I am currently at the end of my first year as PhD student in the university of Essex. My work is mainly around Reinforcement Learning algorithms.
From a general point of view, the idea of reinforcement learning is very well grounded theoretically. However, practically it's converging to optimal solutions with small state space problems. But with large or continuous state spaces, the standard reinforcement learning is hard to implement due to the memory and time needed. Which make the use of the Function Approximation a crucial point in any Reinforcement Learning application.
Beside Function Approximation I'm interested in planning issues, learning in partial observable environments, multi-objective and multi-level reinforcement learning.
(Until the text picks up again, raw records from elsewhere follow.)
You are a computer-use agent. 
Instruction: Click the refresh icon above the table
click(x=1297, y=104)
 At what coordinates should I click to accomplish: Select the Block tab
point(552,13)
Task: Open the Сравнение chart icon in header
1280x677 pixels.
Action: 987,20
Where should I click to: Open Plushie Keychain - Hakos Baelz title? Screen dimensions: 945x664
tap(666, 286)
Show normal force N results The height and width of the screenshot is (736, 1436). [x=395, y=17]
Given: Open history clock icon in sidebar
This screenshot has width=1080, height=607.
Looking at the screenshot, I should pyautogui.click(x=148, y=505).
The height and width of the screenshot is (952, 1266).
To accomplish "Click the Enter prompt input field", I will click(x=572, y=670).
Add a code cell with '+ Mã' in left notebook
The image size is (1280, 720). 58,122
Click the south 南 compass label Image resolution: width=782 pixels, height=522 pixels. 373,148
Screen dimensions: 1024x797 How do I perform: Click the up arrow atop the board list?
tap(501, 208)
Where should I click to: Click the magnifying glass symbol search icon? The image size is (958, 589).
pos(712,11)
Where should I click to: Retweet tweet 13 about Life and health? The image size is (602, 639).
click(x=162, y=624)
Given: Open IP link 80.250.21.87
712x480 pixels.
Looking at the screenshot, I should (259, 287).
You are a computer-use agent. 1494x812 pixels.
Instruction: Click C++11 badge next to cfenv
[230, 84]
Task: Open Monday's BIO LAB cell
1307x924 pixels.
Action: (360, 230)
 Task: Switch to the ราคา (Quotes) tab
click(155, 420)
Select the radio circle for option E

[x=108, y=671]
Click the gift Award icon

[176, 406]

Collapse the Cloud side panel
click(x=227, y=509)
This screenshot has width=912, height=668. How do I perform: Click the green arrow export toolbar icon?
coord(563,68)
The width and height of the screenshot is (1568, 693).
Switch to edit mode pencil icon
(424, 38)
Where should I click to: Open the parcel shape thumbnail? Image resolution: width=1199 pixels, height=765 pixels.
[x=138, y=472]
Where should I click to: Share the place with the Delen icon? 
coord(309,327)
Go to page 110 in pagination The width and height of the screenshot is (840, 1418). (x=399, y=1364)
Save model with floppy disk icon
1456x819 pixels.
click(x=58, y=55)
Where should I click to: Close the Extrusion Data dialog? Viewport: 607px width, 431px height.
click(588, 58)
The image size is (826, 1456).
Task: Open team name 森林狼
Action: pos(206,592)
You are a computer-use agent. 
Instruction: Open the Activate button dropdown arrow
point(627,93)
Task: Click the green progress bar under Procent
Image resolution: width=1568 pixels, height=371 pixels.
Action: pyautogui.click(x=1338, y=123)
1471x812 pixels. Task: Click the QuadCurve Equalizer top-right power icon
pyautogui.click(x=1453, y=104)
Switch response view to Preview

All these topics are ideal for the development of car racing games where there are a huge number of inputs to be leaned, the environment is either noisy or partially observable and in which the driver (in this case the controller) has to be clever, far-sighted, and well aware of all opponents behaviour.
I'm honoured to do my work under the supervision of Prof. Simon Lucas where I learned/ still learning how to question any possible/ impossible hypothesis, always aim for more, and how to share my work as a PhD student (show the statistics of this claim, how is this compared to others). With him, and the rest of the group we have a weekly meeting where we discuss the state of the art methods, innovations and our latest improvements.
Ahaa, about me I'm a Kenyan citizen although I've never been there except once or twice in my entire life. Spent most of my life in Saudi Arabia, went to Yemen for education and now I ended up in the UK. In life, I enjoy every new activity under one condition, It HAS to be FUN!
I believe intelligence is not the IQ level, is how to be "passionately curious", at least Einstein was!
And somehow this is the case for Robotics too!